Plantar fasciitis is among the most common causes of heel pain, and it’s the kind of pain that can prevent you from enjoying your daily routines. Relief is available from the highly skilled podiatrists at Advanced Foot and Ankle Specialists, with offices in Elgin, Schaumburg, Huntley, and the Montclare neighborhood of Chicago, Illinois. If plantar fasciitis is affecting your quality of life, book your visit online or over the phone today.
A thick band of connective tissue runs across the bottom of your feet, connecting your toes to your heel bone. Called the plantar fascia, this tissue is incredibly tough and strong but doesn’t stretch easily. It supports the arch of your foot and absorbs shock while you walk or run.
Plantar fasciitis develops when your plantar fascia becomes inflamed. Like most connective tissues, your plantar fascia has a limited blood supply and can’t heal easily when damaged.
Stress or tension on this band of tissue can create small tears or force it to stretch. Over time, those small injuries can cause inflammation of the plantar fascia and significant pain.
People who are over 40, are overweight, spend a lot of time on their feet, or have high arches or flat feet have an elevated risk of plantar fasciitis. That said, anyone can develop the condition.
Unlike many foot health issues, the signs and symptoms of plantar fasciitis are relatively straightforward. Pain on the bottom of your foot is the primary symptom. This discomfort is usually most obvious when you first get out of bed.
The pain brought on by plantar fasciitis is often described as stabbing pain. It usually gets better if you move around but can flare up again when you stand up after a long period of sitting.
During your diagnostic evaluation, your podiatrist asks you to describe your foot pain and when it’s most severe.
Radiography is often used to learn more about your foot, including helping your provider search for bone spurs, cysts, or fractures, which can cause foot pain. Doppler ultrasound imaging can also be a helpful diagnostic tool.
There are numerous ways to treat plantar fasciitis. If your foot pain isn’t severe, you might begin by altering your routines to avoid placing undue stress and strain on the bottom of your feet.
Icing the area can help, and wearing orthotics can change weight distribution across the bottom of your feet.
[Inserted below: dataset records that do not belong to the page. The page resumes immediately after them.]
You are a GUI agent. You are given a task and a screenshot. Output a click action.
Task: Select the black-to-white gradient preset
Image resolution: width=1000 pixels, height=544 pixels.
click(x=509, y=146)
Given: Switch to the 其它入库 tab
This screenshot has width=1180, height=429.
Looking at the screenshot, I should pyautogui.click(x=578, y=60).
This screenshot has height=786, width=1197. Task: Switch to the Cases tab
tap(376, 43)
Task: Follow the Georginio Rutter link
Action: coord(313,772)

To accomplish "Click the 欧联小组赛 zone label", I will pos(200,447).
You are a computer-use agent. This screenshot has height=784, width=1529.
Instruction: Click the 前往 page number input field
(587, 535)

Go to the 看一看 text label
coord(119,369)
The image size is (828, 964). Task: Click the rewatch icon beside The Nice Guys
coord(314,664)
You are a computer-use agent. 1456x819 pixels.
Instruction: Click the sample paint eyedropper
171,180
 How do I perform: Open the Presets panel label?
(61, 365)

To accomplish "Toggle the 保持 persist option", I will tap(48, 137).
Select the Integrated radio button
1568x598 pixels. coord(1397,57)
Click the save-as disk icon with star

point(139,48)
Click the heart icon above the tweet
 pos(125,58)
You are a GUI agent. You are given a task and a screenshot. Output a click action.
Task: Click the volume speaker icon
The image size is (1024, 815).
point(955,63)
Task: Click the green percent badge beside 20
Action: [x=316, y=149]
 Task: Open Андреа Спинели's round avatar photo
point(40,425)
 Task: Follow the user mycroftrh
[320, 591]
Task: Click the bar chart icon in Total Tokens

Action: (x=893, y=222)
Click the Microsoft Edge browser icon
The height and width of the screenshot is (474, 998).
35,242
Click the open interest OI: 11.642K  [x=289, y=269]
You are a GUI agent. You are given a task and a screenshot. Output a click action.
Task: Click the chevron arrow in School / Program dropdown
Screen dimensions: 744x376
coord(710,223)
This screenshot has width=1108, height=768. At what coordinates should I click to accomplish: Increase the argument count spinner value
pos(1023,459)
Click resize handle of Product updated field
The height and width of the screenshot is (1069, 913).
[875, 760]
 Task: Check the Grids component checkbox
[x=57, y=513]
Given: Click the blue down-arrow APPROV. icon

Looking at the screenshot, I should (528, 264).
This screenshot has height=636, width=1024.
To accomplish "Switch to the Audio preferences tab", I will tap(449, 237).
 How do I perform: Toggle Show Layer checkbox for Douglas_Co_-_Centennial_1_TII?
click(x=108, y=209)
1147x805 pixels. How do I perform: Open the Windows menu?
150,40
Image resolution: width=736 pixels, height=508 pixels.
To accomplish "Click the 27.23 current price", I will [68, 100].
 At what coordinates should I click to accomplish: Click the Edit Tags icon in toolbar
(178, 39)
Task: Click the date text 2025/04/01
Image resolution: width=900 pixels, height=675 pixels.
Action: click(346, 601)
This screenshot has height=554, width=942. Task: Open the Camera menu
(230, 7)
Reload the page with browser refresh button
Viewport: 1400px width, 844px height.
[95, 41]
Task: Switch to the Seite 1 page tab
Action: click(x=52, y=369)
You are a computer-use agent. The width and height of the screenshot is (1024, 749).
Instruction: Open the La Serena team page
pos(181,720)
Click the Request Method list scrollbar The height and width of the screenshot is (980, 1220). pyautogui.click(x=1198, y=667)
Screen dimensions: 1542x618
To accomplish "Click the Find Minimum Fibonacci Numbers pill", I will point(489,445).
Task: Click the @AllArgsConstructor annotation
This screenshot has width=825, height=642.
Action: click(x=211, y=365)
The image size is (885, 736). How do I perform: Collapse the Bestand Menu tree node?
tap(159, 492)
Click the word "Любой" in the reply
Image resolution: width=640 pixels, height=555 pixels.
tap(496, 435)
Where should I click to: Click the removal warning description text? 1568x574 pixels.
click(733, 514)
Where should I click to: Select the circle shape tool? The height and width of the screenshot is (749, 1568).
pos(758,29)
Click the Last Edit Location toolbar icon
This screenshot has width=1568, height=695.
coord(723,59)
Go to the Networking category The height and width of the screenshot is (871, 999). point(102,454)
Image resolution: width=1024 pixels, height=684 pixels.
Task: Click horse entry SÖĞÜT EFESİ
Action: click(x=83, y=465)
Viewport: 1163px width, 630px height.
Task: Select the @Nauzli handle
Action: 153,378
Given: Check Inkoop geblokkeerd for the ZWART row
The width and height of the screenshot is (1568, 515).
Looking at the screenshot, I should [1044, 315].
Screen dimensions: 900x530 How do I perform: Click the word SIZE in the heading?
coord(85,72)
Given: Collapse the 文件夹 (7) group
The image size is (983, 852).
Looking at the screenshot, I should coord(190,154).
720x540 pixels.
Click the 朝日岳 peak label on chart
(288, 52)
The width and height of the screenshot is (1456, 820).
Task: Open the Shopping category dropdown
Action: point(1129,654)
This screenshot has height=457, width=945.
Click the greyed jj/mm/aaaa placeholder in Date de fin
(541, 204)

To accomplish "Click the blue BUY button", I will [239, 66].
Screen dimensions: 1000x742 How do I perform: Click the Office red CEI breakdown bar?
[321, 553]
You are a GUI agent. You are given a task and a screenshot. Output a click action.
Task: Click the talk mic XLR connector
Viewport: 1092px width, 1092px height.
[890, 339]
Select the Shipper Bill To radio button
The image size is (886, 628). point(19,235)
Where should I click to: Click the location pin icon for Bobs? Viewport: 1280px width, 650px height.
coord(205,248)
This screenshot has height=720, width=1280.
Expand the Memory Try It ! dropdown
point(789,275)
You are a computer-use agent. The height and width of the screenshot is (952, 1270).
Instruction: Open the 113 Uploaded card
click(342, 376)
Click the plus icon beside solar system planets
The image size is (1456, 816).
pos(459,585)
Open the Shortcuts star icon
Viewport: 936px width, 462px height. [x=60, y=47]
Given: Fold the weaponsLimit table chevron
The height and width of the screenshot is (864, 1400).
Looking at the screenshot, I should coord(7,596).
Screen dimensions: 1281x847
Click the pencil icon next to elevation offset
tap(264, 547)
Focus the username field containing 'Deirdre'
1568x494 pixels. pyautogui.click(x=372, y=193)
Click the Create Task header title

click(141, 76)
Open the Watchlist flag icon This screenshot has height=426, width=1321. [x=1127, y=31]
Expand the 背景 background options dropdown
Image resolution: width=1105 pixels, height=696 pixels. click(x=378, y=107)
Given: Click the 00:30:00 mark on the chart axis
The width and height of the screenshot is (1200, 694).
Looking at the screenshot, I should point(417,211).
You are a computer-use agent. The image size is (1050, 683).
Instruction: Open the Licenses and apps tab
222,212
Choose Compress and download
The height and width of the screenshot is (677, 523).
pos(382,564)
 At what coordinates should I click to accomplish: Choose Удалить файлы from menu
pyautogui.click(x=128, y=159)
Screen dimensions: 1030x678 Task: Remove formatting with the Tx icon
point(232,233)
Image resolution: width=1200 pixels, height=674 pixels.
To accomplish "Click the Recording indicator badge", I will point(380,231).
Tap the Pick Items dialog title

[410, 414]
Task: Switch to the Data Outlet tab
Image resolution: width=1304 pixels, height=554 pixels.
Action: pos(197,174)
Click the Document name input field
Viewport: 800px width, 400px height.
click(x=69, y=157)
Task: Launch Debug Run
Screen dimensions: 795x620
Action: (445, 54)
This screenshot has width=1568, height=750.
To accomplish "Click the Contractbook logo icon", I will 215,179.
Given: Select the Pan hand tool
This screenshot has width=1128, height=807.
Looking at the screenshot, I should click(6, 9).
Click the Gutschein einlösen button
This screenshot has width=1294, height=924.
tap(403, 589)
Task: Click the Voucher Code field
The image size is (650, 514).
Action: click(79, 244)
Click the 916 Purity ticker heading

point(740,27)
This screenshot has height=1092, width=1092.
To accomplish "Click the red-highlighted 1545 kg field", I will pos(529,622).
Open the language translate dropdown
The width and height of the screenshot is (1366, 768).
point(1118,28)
Wearing a special boot called a night splint can help by gently stretching your calf and foot while you sleep. Many people find relief from minor discomfort with over-the-counter pain medicine.
If conservative treatments don’t yield the desired results, your practitioner might recommend corticosteroid injections to reduce pain and control inflammation. Ultrasonic tissue repair can help by breaking apart and removing damaged plantar fascia tissue.
In rare cases, surgery can reduce pain by altering how your plantar fascia connects to your heel bone.